Find and draw the bisector. You'll need it to be as long as the horizontal line, but you can always extend it as you go.

#### Steps 3 & 4

Draw the four arcs again, this time making them full circles. These are the five primary circles that give the grid its name.

#### Step 5

Draw four more circles with the centres shown here...

#### Step 6

... and four more.

#### Step 7

Now draw eight more circles with the centres below. Notice we are simply adding new circles where earlier circles intersect. This can go on over as wide an area as needed, but we're going to add just one more set.

#### Step 8

Square off this grid by adding the circles at the corners.
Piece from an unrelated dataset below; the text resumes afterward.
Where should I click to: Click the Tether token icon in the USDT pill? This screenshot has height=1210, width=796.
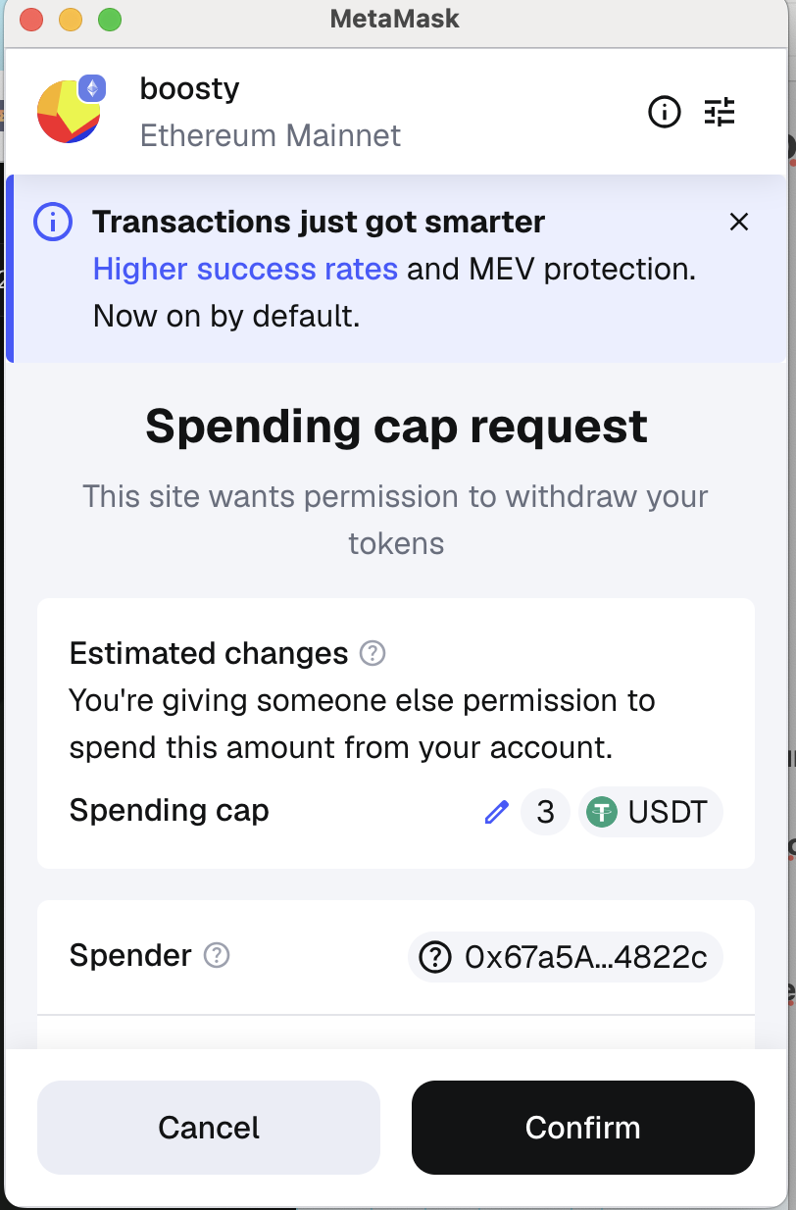603,812
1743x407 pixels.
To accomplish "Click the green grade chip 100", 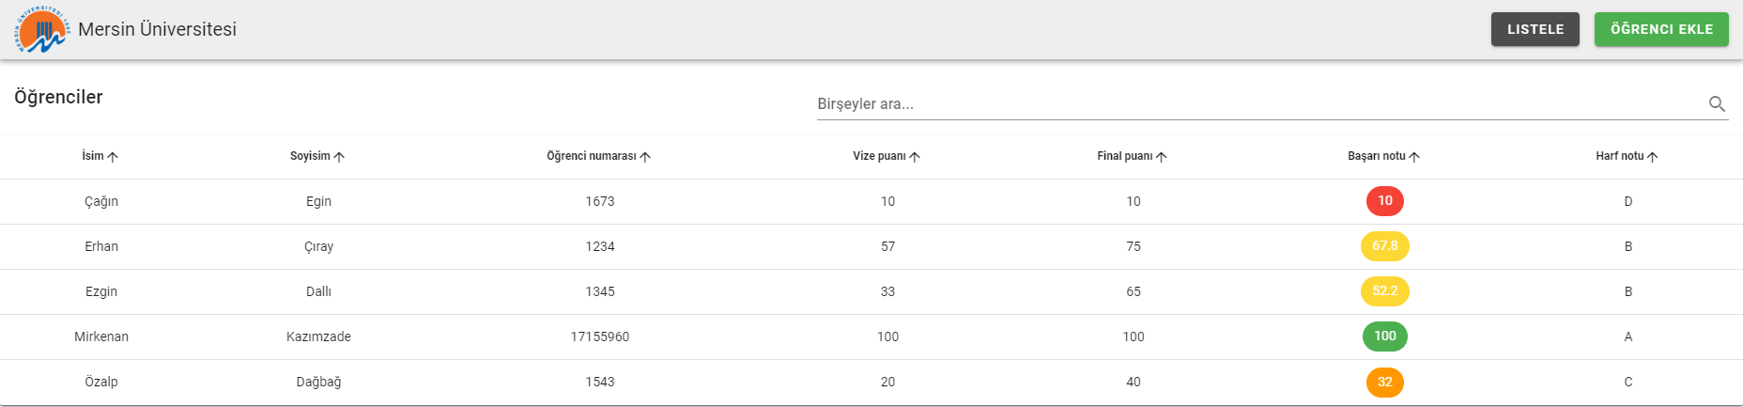I will click(1385, 337).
We now have 25 circles, but many of them are only needed to build the grid itself. When we start working on a pattern, only the nine tangent circles shown here, which are inscribed in as many adjacent squares, will be our focus.

#### Step 9

The last step in the grid is to add the diagonals. Connect one way—the circles in the corners are missing the points needed to draw those diagonals, but that will be solved in a minute.

Connect the other way...

Finally fill in the missing ones, thanks to points created by diagonals intersecting the circles.

Here is the grid as needed for the next steps, cleaned up of anything no longer required. The outer square has been drawn to bound the pattern, but that is optional.
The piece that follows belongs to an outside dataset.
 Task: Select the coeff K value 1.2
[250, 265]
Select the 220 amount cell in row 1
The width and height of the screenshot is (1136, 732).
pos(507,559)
### Tiled Dynamic Octagons

No further construction is required, because each circle is already divided into 8. All you have to do is connect the dots in each circle.

### Breath of the Compassionate

This poetic name refers to a pattern of octagrams that are tiled leaving a cross-shaped space between them. Our starting point is again the five-circle grid.

#### Step 1

The dynamic squares are already marked by the diagonals. To draw the dynamic squares, join the horizontal sides...

#### Step 2

... then the vertical sides.

#### Step 3

Now simply outline the eight-pointed stars.

In the finished pattern you can see where the idea of breathing came from: the octagrams are like squares "breathing out" (they expand), while the crosses are squares "breathing in" (they contract).

### Tiled Static Octagons

This pattern is based on the static octagon construction we tried earlier, so we need to apply that on the grid. Happily, there's no need to draw all the squares and then mark eight points on every single one of them! We only need the outermost points, because everything joins up together.

#### Step 1

Dry point on the corner of your bounding square, opening to the centre of the circle, mark two points.

#### Step 2

Repeat this at the other three corners of the bounding square, marking six more points.

#### Step 3

Continue doing this with the dry point on the intersections below, which are essentially the corners of the (virtual) smaller squares around each circle.

#### Step 4

Using a softer pencil so that you can see these lines better over the old grid, connect diagonally all the peripheral points you just marked. This is a new grid with new intersections.

#### Step 5

Connect the intersections to obtain octagons that are adjacent on one side.

And to finish, here's a whole other pattern that appears if you connect the lines so the octagons overlap:

That's all for this lesson. Solely working with 4 and 8, we learned to construct squares, octagons and both four- and eight-pointed stars in two different states, then the square grid associated with these numbers and four patterns directly yielded by this grid—and there are more out there than can possibly be listed. Next month we will follow the same process with another pair of numbers: 6 and 12.